PARIS: The threat of US sanctions on European companies trading with Iran and tariffs on aluminum and steel exports are a test of European sovereignty and will require a firm response, an adviser to French President Emmanuel Macron said on Monday.
The United States threatened on Sunday to impose sanctions on European companies that do business with Iran, as the remaining participants in the Iran nuclear accord stiffened their resolve to keep that agreement operational.
“It’s an important test of sovereignty,” the French presidential adviser told reporters in a briefing on Monday. “There must really be a software update on these issues of European assertiveness.”
The adviser said French and EU officials were working on different technical and legal issues to preserve existing business ties and financial channels with Iran, and to shield their companies from sanctions.
An update of the 1996 EU legislation against US sanctions, called a blocking statute, was being considered, he said, adding that French and German companies in particular were above all asking for visibility on the subject.
Macron will use the opportunity of an informal EU summit in Sofia, Bulgaria, on Wednesday and Thursday to reaffirm a firm stance on the issue with his EU counterparts.
“There is no sign of division among Europeans,” the adviser said. “Everything indicates that the European position will be firm and united,” he added.

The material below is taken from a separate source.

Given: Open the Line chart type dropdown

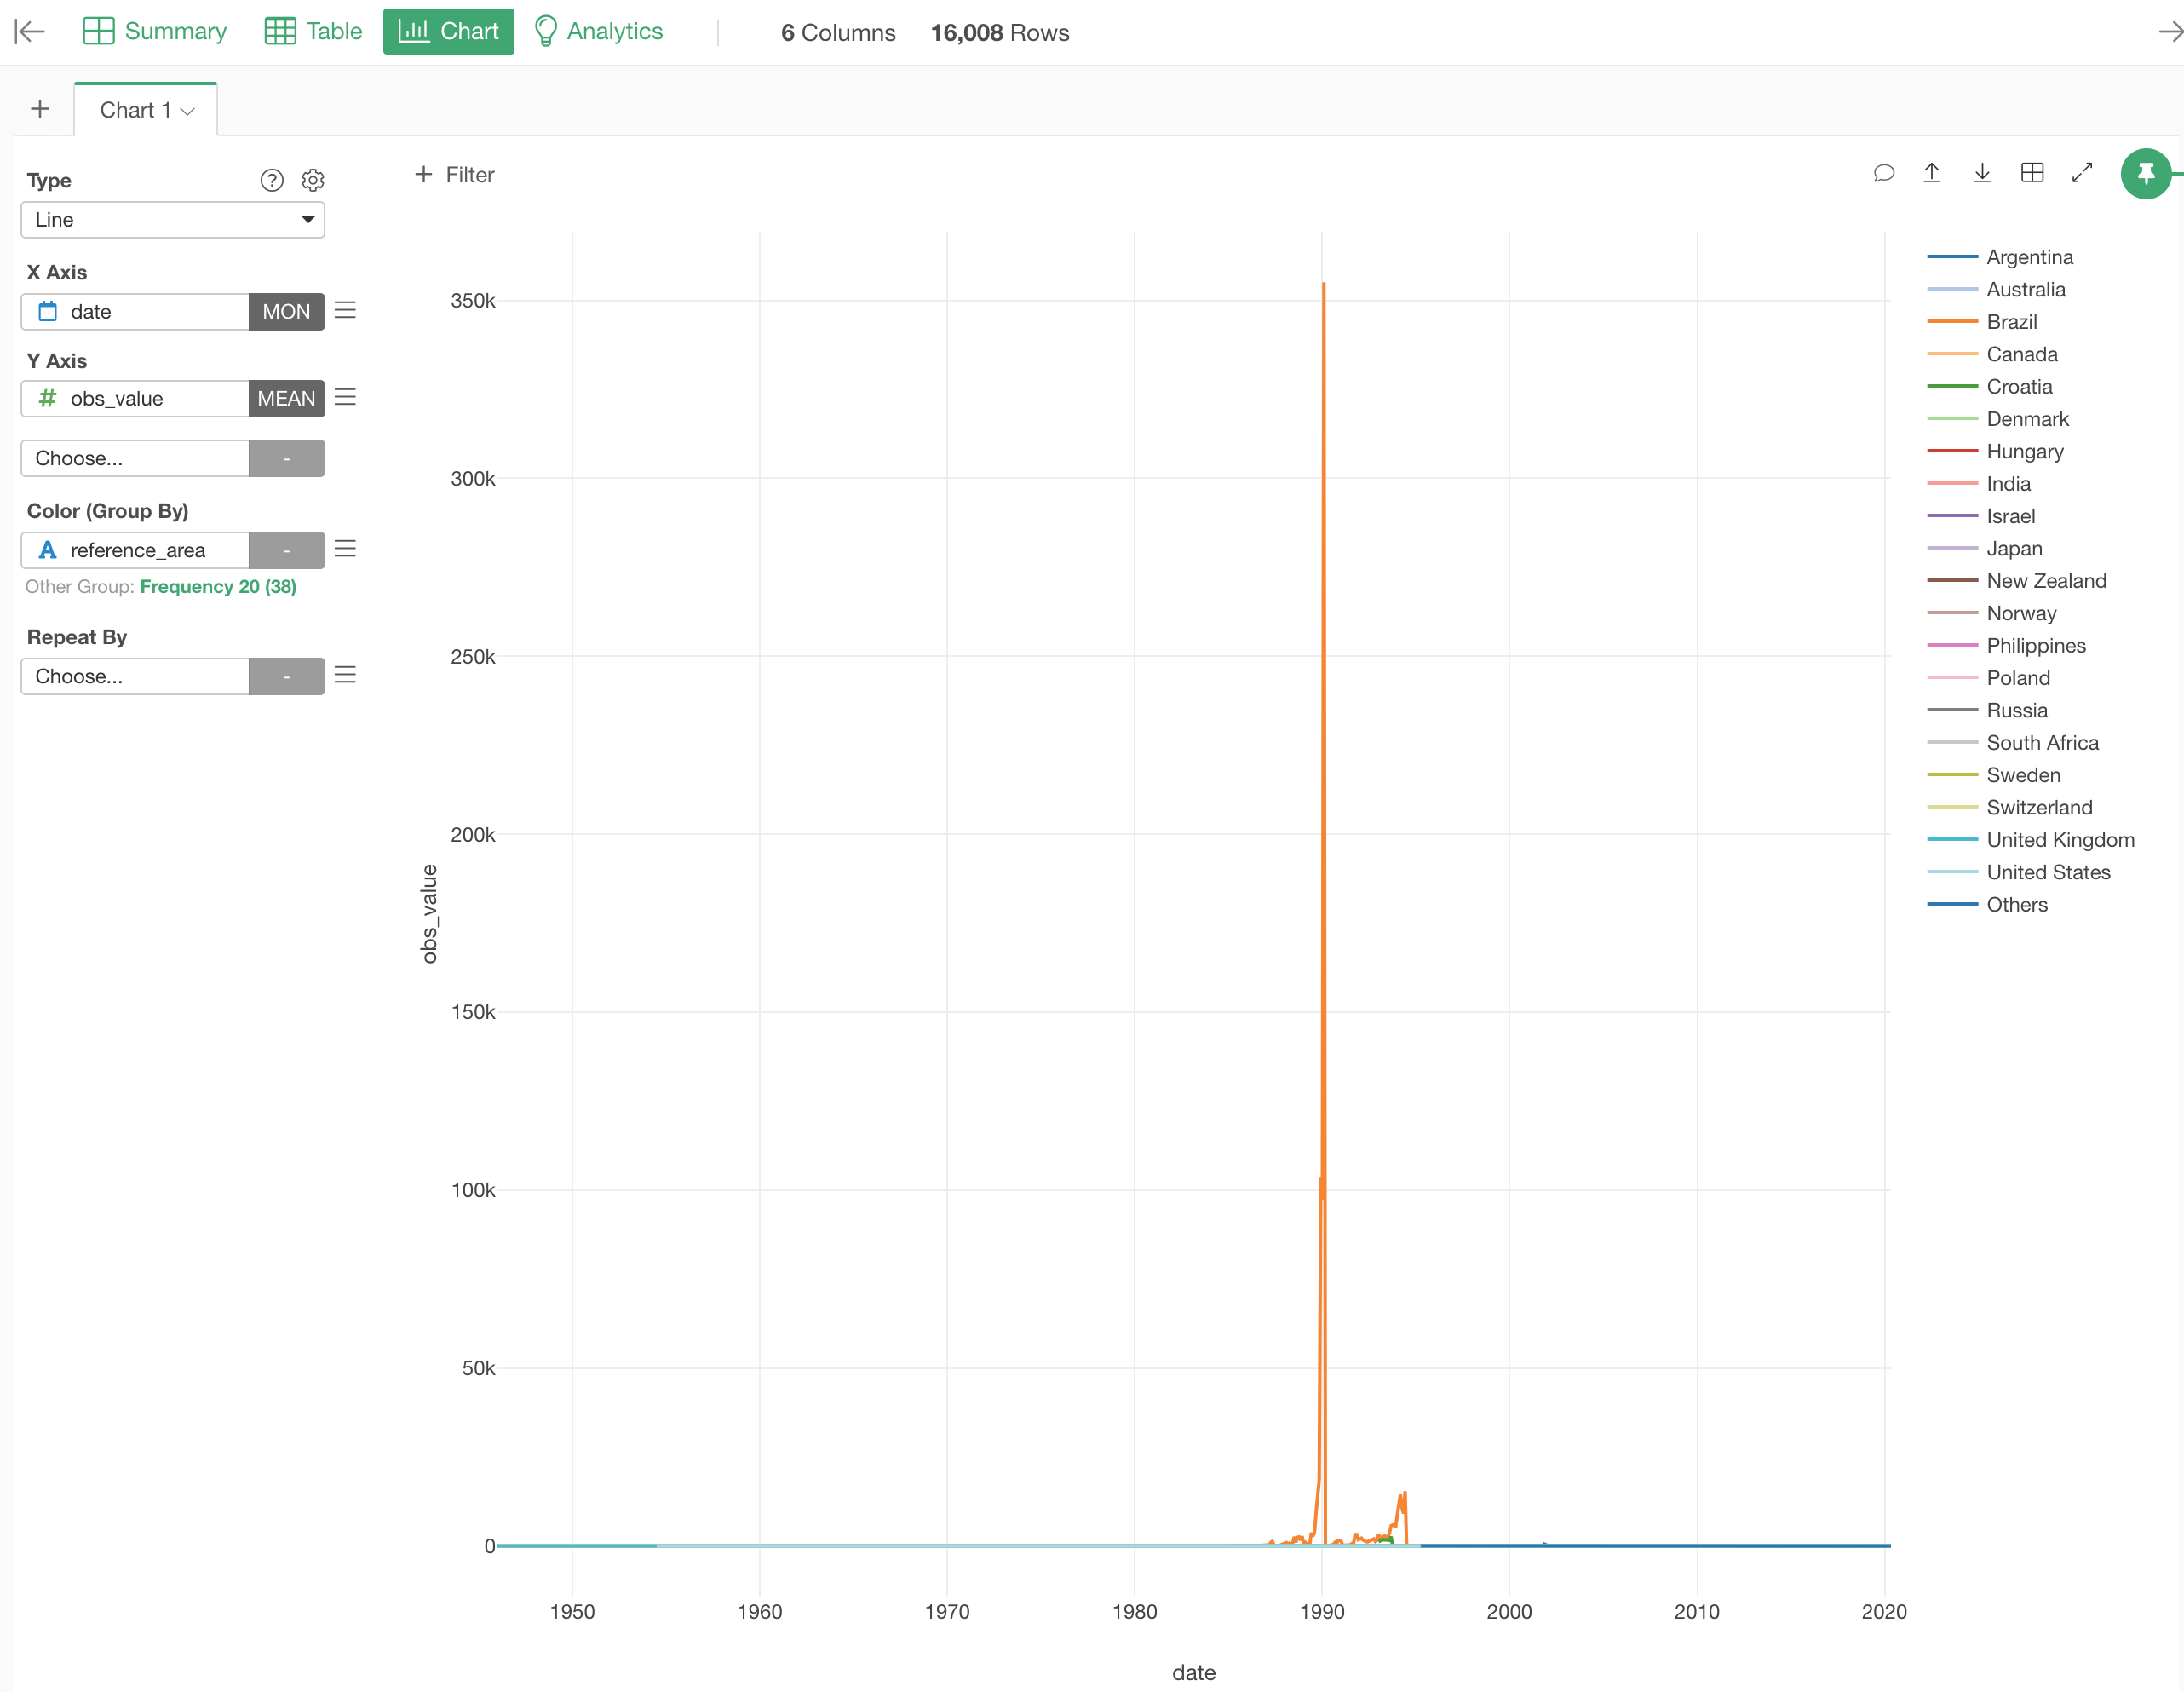Looking at the screenshot, I should 172,220.
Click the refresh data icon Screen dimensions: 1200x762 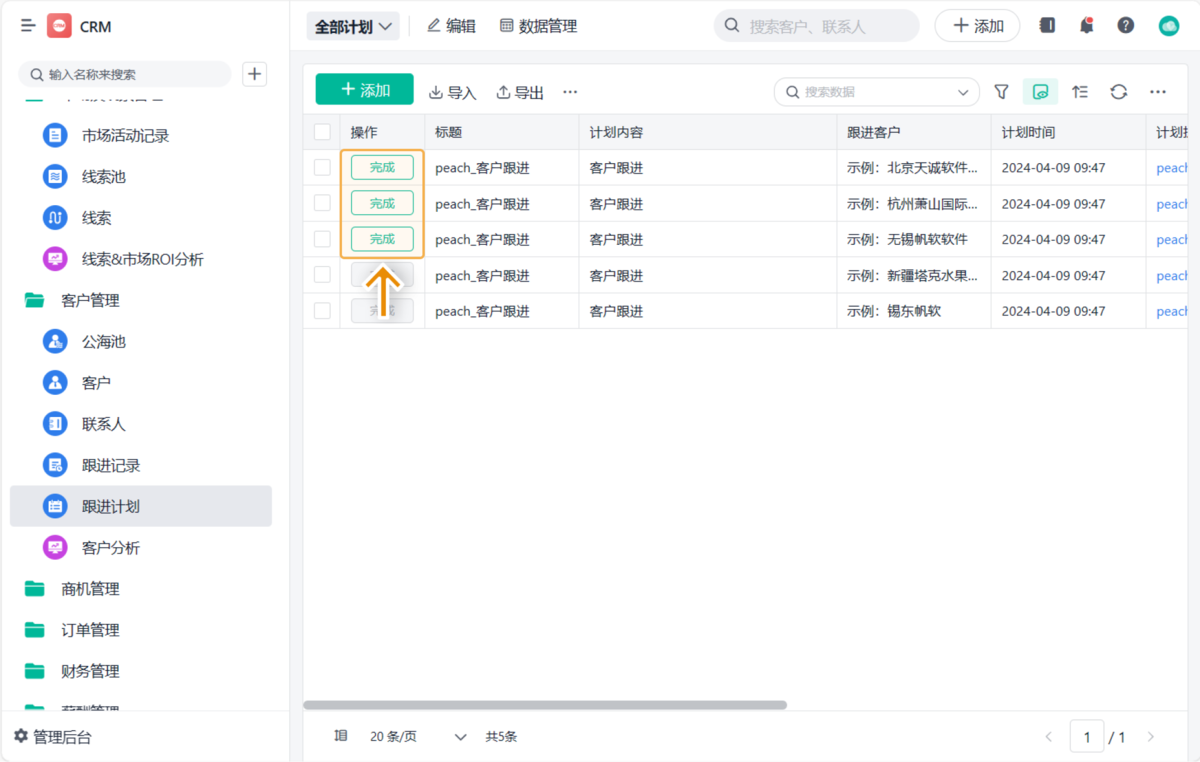[x=1118, y=92]
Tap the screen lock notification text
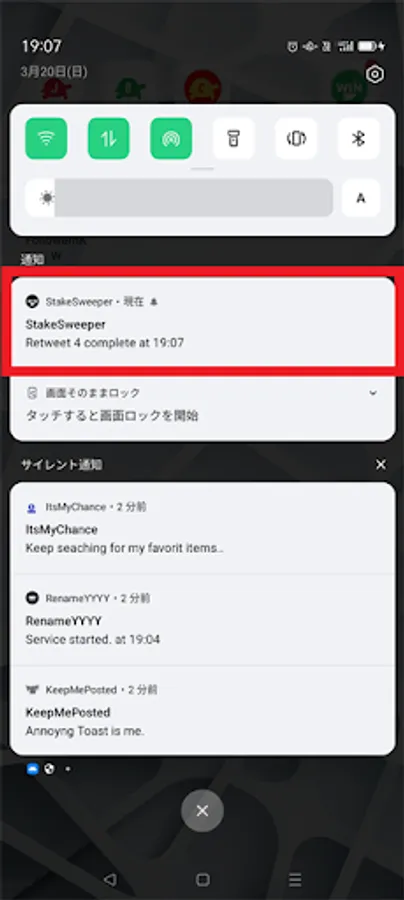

Asked about the possibility of negotiating a new free-trade agreement with the US to avoid the imposition of tariffs on EU aluminum and steel exports, the adviser said President Donald Trump should waive tariffs beyond the current June 1 deadline before any talks can start.
“All Europeans are very clear that, before considering any option of this nature, Americans must offer a permanent and unconditional exemption” to Europe, the official said.
“There is very strong US pressure on this, which requires a firm European response, that’s what the president will say,” he added.
“We can’t negotiate under pressure, with a gun to our head.”